Records =
## BEGIN
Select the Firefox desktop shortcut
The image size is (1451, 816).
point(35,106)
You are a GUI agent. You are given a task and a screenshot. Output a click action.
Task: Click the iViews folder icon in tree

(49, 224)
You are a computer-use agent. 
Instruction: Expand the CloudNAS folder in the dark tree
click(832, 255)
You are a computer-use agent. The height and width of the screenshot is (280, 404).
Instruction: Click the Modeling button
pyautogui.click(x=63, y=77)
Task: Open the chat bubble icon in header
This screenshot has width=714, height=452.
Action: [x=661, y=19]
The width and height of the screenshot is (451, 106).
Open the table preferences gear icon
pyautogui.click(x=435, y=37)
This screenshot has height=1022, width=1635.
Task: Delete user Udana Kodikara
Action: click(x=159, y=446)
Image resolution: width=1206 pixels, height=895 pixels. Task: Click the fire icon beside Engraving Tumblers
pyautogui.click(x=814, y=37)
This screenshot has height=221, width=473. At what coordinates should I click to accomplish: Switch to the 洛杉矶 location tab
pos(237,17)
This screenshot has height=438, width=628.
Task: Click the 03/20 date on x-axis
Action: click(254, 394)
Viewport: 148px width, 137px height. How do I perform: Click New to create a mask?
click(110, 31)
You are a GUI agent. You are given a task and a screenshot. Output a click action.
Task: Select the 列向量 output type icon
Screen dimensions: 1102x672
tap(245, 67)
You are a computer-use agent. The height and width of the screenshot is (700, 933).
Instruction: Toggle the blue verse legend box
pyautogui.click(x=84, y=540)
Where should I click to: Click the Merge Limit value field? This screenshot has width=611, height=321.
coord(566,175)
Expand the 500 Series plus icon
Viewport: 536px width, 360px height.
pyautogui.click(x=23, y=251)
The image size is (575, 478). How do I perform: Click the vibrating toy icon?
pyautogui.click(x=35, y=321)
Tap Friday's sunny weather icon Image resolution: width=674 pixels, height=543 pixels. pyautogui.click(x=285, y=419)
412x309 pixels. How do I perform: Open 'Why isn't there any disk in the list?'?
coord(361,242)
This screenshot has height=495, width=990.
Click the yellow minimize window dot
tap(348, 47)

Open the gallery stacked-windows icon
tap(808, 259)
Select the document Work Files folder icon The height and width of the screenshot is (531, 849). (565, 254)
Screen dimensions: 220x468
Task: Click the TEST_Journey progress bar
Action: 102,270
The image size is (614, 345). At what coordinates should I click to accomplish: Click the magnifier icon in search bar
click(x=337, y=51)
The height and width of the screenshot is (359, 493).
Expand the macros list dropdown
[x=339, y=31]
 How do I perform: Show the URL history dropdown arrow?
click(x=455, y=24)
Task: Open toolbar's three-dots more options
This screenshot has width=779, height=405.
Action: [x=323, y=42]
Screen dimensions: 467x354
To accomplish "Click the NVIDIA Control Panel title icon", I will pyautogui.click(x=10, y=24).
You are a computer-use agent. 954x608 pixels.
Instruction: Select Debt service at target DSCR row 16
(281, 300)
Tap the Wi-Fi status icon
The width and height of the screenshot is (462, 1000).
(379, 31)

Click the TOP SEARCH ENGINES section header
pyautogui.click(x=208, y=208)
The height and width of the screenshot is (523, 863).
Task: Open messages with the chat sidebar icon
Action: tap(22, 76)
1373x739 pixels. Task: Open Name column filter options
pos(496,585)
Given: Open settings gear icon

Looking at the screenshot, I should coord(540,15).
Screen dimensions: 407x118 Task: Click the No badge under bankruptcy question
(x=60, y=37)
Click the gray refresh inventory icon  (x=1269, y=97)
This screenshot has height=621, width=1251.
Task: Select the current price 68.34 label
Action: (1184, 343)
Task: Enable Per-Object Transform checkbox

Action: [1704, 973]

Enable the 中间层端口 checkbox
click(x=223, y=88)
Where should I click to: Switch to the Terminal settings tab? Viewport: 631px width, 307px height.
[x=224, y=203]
## END
Short exercise =
Revise the material above by changing every "Instruction" to "Goal" and leaving all other text unchanged.

Result for this task =
Select the Firefox desktop shortcut
The image size is (1451, 816).
point(35,106)
You are a GUI agent. You are given a task and a screenshot. Output a click action.
Task: Click the iViews folder icon in tree

(49, 224)
You are a computer-use agent. 
Goal: Expand the CloudNAS folder in the dark tree
click(832, 255)
You are a computer-use agent. The height and width of the screenshot is (280, 404).
Goal: Click the Modeling button
pyautogui.click(x=63, y=77)
Task: Open the chat bubble icon in header
This screenshot has width=714, height=452.
Action: [x=661, y=19]
The width and height of the screenshot is (451, 106).
Open the table preferences gear icon
pyautogui.click(x=435, y=37)
This screenshot has height=1022, width=1635.
Task: Delete user Udana Kodikara
Action: click(x=159, y=446)
Image resolution: width=1206 pixels, height=895 pixels. Task: Click the fire icon beside Engraving Tumblers
pyautogui.click(x=814, y=37)
This screenshot has height=221, width=473. At what coordinates should I click to accomplish: Switch to the 洛杉矶 location tab
pos(237,17)
This screenshot has height=438, width=628.
Task: Click the 03/20 date on x-axis
Action: click(254, 394)
Viewport: 148px width, 137px height. How do I perform: Click New to create a mask?
click(110, 31)
You are a GUI agent. You are given a task and a screenshot. Output a click action.
Task: Select the 列向量 output type icon
Screen dimensions: 1102x672
tap(245, 67)
You are a computer-use agent. The height and width of the screenshot is (700, 933).
Goal: Toggle the blue verse legend box
pyautogui.click(x=84, y=540)
Where should I click to: Click the Merge Limit value field? This screenshot has width=611, height=321.
coord(566,175)
Expand the 500 Series plus icon
Viewport: 536px width, 360px height.
pyautogui.click(x=23, y=251)
The image size is (575, 478). How do I perform: Click the vibrating toy icon?
pyautogui.click(x=35, y=321)
Tap Friday's sunny weather icon Image resolution: width=674 pixels, height=543 pixels. pyautogui.click(x=285, y=419)
412x309 pixels. How do I perform: Open 'Why isn't there any disk in the list?'?
coord(361,242)
This screenshot has height=495, width=990.
Click the yellow minimize window dot
tap(348, 47)

Open the gallery stacked-windows icon
tap(808, 259)
Select the document Work Files folder icon The height and width of the screenshot is (531, 849). (565, 254)
Screen dimensions: 220x468
Task: Click the TEST_Journey progress bar
Action: 102,270
The image size is (614, 345). At what coordinates should I click to accomplish: Click the magnifier icon in search bar
click(x=337, y=51)
The height and width of the screenshot is (359, 493).
Expand the macros list dropdown
[x=339, y=31]
 How do I perform: Show the URL history dropdown arrow?
click(x=455, y=24)
Task: Open toolbar's three-dots more options
This screenshot has width=779, height=405.
Action: [x=323, y=42]
Screen dimensions: 467x354
To accomplish "Click the NVIDIA Control Panel title icon", I will pyautogui.click(x=10, y=24).
You are a computer-use agent. 954x608 pixels.
Goal: Select Debt service at target DSCR row 16
(281, 300)
Tap the Wi-Fi status icon
The width and height of the screenshot is (462, 1000).
(379, 31)

Click the TOP SEARCH ENGINES section header
pyautogui.click(x=208, y=208)
The height and width of the screenshot is (523, 863).
Task: Open messages with the chat sidebar icon
Action: tap(22, 76)
1373x739 pixels. Task: Open Name column filter options
pos(496,585)
Given: Open settings gear icon

Looking at the screenshot, I should coord(540,15).
Screen dimensions: 407x118 Task: Click the No badge under bankruptcy question
(x=60, y=37)
Click the gray refresh inventory icon  (x=1269, y=97)
This screenshot has height=621, width=1251.
Task: Select the current price 68.34 label
Action: (1184, 343)
Task: Enable Per-Object Transform checkbox

Action: [1704, 973]

Enable the 中间层端口 checkbox
click(x=223, y=88)
Where should I click to: Switch to the Terminal settings tab? Viewport: 631px width, 307px height.
[x=224, y=203]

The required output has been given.